What a nice word that is. We all want grace in life from friends, family, and strangers on the road when we make the occasional questionable lane change in traffic. Who doesn’t like grace?
If you have ever taken out student loans, you’ll know that there is a grace period for repayment. This is typically a six-month period of time where you do not need to make any payments on your student loans. The clock for grace usually starts ticking right as you graduate. The idea behind it is to help new graduates have space and time to find a new, steady job so when the first round of payment does become due, that new professional should have had ample time to get financially stable to start making those payments on time and in full. Sounds like a great system, right? How nice of those loan providers to provide ‘grace’ to these new graduates! If only life were that good.

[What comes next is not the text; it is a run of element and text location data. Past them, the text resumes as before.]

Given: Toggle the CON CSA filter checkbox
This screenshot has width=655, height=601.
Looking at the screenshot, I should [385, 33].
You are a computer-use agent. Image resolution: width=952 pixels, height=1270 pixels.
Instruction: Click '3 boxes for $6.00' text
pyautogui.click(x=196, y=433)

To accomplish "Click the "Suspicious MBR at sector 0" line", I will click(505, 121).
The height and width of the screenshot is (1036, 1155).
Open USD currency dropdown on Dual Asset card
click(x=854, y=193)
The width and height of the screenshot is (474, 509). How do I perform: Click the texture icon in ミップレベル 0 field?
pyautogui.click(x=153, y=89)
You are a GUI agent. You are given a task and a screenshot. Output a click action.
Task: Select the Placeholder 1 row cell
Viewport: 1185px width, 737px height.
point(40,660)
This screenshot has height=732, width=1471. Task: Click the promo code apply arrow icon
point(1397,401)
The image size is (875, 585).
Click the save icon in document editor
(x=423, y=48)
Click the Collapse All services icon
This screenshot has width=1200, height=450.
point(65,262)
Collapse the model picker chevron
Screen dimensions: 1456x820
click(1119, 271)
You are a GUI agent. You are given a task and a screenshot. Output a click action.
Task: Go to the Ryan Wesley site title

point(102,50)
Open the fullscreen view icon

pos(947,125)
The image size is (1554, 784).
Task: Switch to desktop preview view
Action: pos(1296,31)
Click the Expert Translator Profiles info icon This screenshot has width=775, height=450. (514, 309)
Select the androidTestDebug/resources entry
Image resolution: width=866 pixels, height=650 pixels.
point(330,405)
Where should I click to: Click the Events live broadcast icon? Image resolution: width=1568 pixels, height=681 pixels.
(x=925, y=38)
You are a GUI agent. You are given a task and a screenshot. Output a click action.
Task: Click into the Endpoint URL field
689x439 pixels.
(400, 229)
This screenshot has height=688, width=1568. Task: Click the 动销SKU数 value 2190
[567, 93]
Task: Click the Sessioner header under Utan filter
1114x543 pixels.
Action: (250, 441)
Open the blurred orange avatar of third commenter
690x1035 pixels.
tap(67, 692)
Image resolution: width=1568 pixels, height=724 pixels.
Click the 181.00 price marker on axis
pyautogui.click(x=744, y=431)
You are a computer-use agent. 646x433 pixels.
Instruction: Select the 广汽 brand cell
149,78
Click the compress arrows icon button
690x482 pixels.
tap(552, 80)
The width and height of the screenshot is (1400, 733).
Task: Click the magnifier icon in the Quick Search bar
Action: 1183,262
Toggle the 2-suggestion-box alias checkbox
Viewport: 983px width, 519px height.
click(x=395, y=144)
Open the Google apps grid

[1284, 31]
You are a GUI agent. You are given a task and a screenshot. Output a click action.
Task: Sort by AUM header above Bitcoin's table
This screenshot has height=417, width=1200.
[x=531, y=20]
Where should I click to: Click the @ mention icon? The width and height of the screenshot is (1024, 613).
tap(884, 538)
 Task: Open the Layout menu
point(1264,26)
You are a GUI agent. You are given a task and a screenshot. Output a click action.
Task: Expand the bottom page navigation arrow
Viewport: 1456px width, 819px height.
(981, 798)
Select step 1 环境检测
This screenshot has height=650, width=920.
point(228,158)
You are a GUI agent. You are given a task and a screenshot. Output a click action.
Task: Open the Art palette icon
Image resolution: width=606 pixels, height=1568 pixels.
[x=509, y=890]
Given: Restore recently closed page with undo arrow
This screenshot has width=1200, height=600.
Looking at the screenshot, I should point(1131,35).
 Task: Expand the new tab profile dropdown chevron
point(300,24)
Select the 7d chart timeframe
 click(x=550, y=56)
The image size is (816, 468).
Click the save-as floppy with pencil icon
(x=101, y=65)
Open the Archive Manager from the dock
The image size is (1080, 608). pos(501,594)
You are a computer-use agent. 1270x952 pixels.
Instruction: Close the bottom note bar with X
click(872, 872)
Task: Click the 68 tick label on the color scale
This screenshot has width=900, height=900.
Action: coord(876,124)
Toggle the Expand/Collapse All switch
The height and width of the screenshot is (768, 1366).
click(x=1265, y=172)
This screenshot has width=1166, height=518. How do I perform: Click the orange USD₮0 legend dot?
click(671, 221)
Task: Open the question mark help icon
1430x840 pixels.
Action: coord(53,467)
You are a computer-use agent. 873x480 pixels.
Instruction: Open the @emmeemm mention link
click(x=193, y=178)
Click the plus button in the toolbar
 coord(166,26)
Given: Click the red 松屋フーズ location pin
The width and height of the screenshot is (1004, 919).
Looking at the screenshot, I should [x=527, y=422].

The problem with the grace period in student loans is that it does not save you any money. Quite the opposite. Say you’ve got $50,000 at 7% interest in loans when you walk across the stage at graduation in May. You’re feeling good because your first payment isn’t due until mid-November. You’ve got all kinds of time, right? Well, this is what your balance will look like in the following months:
June – $50,291.66
July – $50,585.02
August – $50,880.09
September – $51,176.89
October – $51,475.42
November – $51,775.69
And look at that. While you were enjoying your time of ‘grace’, you now owe an extra $1,775.69 to your student loan provider! What a ripoff! How can you avoid this?
Well, you can’t stop the hands of time, and you also can’t stop the effects of compounding interest. However, the best way to combat growing interest on your loans is to pay early and pay what you can afford.
If you are fortunate to get a good job right away after graduation, you’ll probably be thrilled by getting your first few paychecks. After living on a shoestring budget, you feel like you can finally breathe! And you should, you’ve accomplished a lot. But instead of spending your entire paycheck, take honest stock of your budget and figure out what wiggle room you can come up with and pay that towards your loans, even during your grace period. This will make a big difference in the interest that we saw racking up in the above example! Even make a payment of $100 or $200 during grace can help tremendously in your road to getting that debt repaid.
When it comes to student loans, grace is far from as good as it sounds. Keep an eye on your loan balances even during the first six months after graduating, and try not to splurge on purchases. Be realistic about your budget and what you can contribute each month or each paycheck toward debt repayment, and be faithful in doing so. You will see the results with your persistence!